PostPosted: Fri Feb 27, 2004 7:18 pm
by josh
vsp - we'll probably be able to do what you suggest very soon. The issue has been that the code that does the substitution does not have the "real" email address in context, and so doesn't have the reference necessary to do a blanket substitution. Instead, it looks for the specified headers and replaces *whatever* is there with the disposable address. We'll be doing some refactoring soon, and we should have the context problem corrected, so we could then do a sweep of the headers (and the body for that matter, but that's scarier because it could be huge).

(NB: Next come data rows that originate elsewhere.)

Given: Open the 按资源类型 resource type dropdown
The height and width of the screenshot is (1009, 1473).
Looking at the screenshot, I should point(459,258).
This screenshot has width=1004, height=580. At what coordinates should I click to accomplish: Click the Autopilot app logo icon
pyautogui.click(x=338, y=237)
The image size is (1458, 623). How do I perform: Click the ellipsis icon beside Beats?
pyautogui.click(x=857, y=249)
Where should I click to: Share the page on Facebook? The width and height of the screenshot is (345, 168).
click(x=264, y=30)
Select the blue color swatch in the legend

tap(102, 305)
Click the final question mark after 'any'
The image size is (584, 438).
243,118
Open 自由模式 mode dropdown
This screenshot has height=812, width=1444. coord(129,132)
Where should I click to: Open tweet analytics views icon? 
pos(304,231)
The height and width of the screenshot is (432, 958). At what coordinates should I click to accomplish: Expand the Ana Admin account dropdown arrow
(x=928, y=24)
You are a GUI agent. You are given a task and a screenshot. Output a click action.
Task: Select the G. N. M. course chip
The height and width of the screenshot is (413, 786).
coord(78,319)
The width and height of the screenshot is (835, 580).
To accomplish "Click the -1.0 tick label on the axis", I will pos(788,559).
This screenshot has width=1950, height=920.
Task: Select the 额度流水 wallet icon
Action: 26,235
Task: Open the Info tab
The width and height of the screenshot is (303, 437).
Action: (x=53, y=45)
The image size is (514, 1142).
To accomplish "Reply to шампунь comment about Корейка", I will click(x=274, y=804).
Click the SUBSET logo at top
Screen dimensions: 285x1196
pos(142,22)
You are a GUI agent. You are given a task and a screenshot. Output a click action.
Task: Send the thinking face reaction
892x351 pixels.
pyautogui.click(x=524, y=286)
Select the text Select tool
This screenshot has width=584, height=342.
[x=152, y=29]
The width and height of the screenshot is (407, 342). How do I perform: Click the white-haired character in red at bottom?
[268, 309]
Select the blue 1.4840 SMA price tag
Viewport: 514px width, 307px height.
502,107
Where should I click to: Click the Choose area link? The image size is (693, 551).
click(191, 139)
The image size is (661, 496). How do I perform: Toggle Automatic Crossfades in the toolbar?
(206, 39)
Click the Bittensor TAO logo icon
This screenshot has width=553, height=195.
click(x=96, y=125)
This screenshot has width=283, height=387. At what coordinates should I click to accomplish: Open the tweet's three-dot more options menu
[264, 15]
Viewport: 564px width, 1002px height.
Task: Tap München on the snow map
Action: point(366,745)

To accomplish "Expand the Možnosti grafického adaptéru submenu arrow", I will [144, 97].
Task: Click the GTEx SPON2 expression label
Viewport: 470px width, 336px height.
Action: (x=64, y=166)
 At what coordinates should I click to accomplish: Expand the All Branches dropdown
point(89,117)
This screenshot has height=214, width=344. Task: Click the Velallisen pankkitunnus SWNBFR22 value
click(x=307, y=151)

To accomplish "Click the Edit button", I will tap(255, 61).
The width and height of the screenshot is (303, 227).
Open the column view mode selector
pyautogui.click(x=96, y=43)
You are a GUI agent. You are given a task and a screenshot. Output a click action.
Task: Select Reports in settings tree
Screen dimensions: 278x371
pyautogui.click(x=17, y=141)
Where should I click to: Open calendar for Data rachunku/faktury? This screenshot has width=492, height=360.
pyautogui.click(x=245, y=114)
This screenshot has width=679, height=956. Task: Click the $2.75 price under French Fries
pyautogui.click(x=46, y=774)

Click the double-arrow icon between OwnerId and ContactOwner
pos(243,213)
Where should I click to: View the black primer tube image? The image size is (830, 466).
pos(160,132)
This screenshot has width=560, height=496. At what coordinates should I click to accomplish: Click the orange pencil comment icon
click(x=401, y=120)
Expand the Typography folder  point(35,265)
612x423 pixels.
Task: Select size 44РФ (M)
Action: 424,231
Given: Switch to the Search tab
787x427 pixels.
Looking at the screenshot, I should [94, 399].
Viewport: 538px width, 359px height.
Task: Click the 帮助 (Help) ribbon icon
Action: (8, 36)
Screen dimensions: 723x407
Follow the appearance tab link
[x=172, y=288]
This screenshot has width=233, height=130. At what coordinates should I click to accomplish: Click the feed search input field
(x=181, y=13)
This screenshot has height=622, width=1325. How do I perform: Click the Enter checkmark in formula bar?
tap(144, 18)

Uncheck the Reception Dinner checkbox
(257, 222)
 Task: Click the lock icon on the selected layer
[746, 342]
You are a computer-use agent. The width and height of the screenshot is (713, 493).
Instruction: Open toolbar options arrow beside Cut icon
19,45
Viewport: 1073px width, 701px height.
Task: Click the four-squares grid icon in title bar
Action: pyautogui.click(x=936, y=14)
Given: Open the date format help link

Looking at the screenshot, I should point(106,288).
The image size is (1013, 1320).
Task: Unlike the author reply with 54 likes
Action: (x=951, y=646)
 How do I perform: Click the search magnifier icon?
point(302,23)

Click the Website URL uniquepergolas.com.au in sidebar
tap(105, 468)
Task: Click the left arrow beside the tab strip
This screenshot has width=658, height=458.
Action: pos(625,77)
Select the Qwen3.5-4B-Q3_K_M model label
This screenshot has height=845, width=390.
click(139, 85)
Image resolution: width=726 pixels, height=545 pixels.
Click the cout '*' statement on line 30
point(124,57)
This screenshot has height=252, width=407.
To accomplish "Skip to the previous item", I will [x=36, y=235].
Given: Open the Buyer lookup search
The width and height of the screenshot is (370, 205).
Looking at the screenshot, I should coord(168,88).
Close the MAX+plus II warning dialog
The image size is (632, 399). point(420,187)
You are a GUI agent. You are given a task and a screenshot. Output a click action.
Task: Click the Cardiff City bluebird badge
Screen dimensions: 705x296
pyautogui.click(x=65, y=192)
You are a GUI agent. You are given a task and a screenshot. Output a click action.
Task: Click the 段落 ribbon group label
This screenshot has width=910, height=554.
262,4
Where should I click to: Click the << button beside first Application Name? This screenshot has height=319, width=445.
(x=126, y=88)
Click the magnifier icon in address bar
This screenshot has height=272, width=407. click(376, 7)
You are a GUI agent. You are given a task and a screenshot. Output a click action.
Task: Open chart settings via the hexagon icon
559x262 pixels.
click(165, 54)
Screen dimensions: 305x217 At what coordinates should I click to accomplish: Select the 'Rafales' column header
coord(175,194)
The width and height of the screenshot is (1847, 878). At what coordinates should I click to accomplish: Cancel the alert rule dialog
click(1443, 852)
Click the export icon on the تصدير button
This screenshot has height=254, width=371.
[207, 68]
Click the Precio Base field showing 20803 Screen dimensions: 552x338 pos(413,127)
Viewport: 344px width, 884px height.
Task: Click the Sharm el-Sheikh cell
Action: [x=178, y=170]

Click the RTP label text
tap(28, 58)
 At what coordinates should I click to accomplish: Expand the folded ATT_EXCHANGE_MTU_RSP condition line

This still won't be perfect, though, because the MUA from which the mail was sent may be using a different from/reply-to address from the address that is specified as the "forwarding address" in the spamgourmet account -- for instance, if you use an account besides hotmail (eg pobox?) to send the test message, it might contain a different from/reply-to address from the one you have set up in hotmail (and spamgourmet). For this reason, we'll probably want to do the specific header check followed by the sweep.

I don't think this'll be too bad on server resources because, at least for the time being, messages sent back through the system aren't that frequent.

PostPosted: Fri Feb 27, 2004 7:21 pm
by SysKoll
maratheamit wrote:The X-headers are not necessarily restricted to containing an email value. So we should not be carrying out the replacement for non-email headers.


You're right of course. We should limit our replacement to the user's real email, not the whole field.

What's the diff. between prefix and watchword?

PostPosted: Wed Mar 03, 2004 9:14 pm
by rahim
They both enable you to thwart others from creating disposable addresses for you. What's the diff. in their function?

PostPosted: Thu Aug 05, 2004 3:45 pm
by Guest
Why don't you just remove all X-lines?
They are just defined as extensions of the mail header in the RFC. They are not necessary for the mail to reach it's destination, but may contain arbitrary information the mail client wants to spread.

And while we're at it:
Why not remove the Received-Lines as well?
When I played around with "reply address masking", I found this in the reply-email:
Received: (qmail 1120 invoked by uid 65534); 5 Aug 2004 14:43:46 -0000
Received: from dialin-****-***-***-***.***-ip.net (EHLO ******) (***.***.***.***)
by mail.gmx.net (mp027) with SMTP; 05 Aug 2004 16:43:46 +0200

The stars are masking "interesting" parts. It contained my machines name (after the EHLO), it's IP, the provider used to dial in.
Again these lines are not needed for the mail to reach it's destination. They just show the way the message took, which is exactly what spamgourmet wants to hide...

Regards,
myce

PostPosted: Thu Aug 05, 2004 3:47 pm
by myce
Rats, I thought I were logged in. So the previous post is by me.

Regards,
myce

PostPosted: Thu Aug 05, 2004 4:30 pm
by josh
We have made the change I mentioned above to do a full scan for both the account's forwarding address and the declared "from" address on the outbound message, and testing has shown this to be as effective as anyone had wanted. I've always been hesitant to do anything to the headers beyond that because of some US state laws that impose criminal penalties for changing email headers in a way that conceals the origin of the message -- it also takes us back to the original manifesto of being a spam fighting service rather than an anonymizing service. I can also say that in the very few instances where a spamgourmet user has been accused of doing bad stuff, maintaining the full headers has been a sort of "get out of conflict free" card, which is invaluable for a free service.